Thinking aloud, and lisyloo will put me straight if I go astray I hope...
On two £100k mortgages (with £100k principle in month 1,) one repayment, one interest only:
A 1% increase from 5%->6% will have the same effect on the 'first month's' payments - an increase of 20% in the interest component of the repayment.
So in the first month, the repayment on both increases by £83.33. So the lender will increase the monthly payments by a certain amount. For interest only I believe (lisyloo?) that the increase will be £83.33, but for the repayment mortgage something else happens which I think will change the increased amount....
The principle on the repayment mortgage has reduced with the payment in the first month, so the interest will reduce (from the first month's) in line.
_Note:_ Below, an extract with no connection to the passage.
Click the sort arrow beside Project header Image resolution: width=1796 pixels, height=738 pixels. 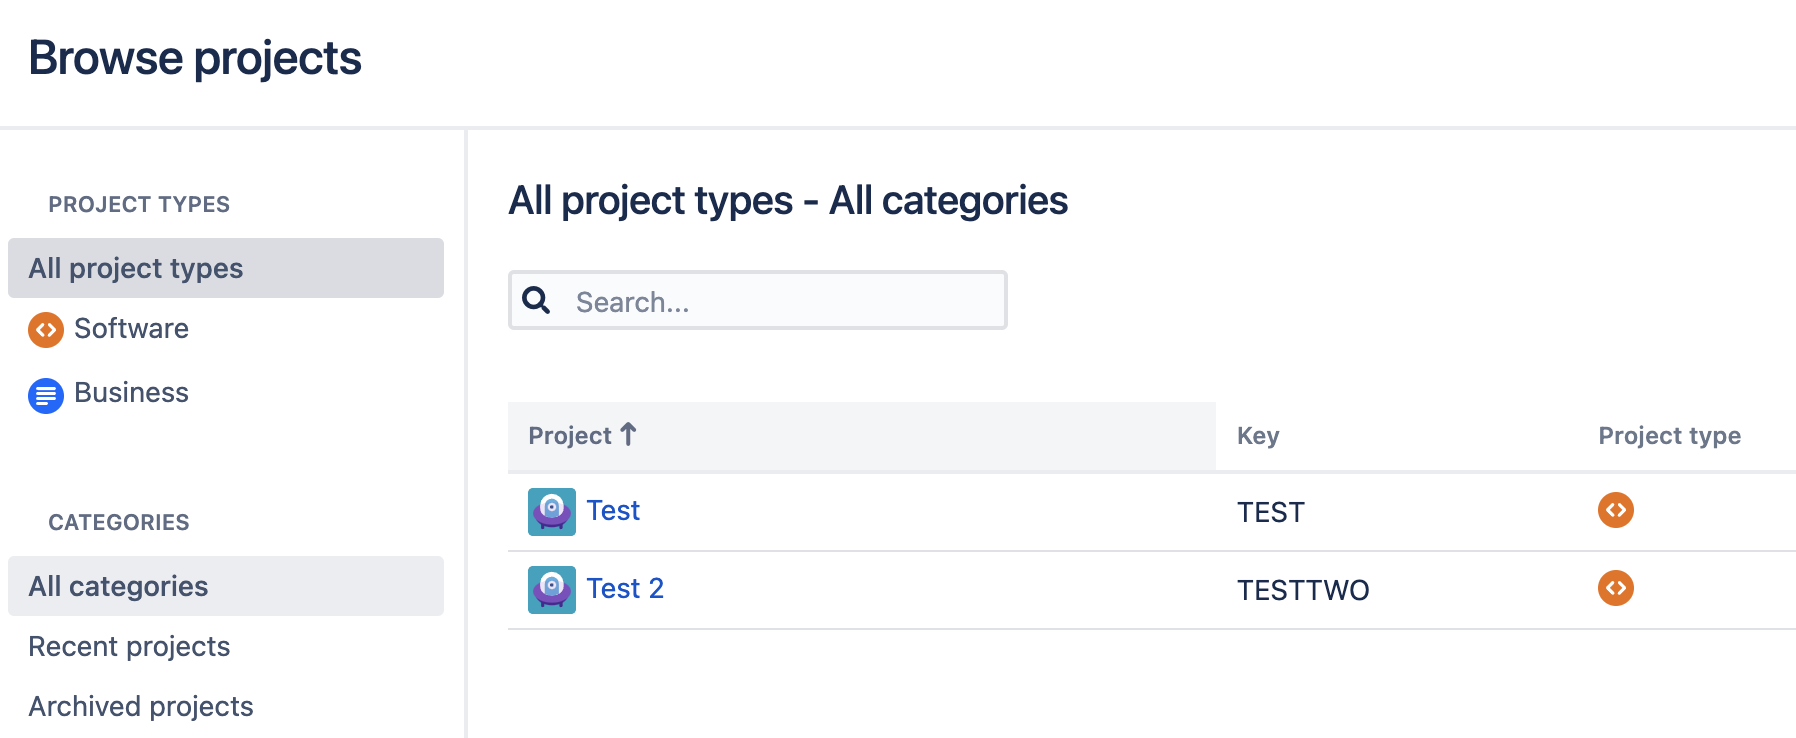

Assuming the monthly repayments are the same from month to month (after a change in interest rates) the difference in month 1's interest and month's 2 will go to paying of a bit of extra principle.
So by the end of a year, the repayment mortgage has less principle, and as each month goes by, a higher percentage of each payment goes towards paying off the principle and less on interest.
Since a flat increase of £83.33 on the repayment mortgage would result in the mortgage being paid off early (since in every month after the first month the interest would be less than this and extra principle would be paid off) the lender recalculates a lower figure that will result in the term of the mortgage being the same as before the increase.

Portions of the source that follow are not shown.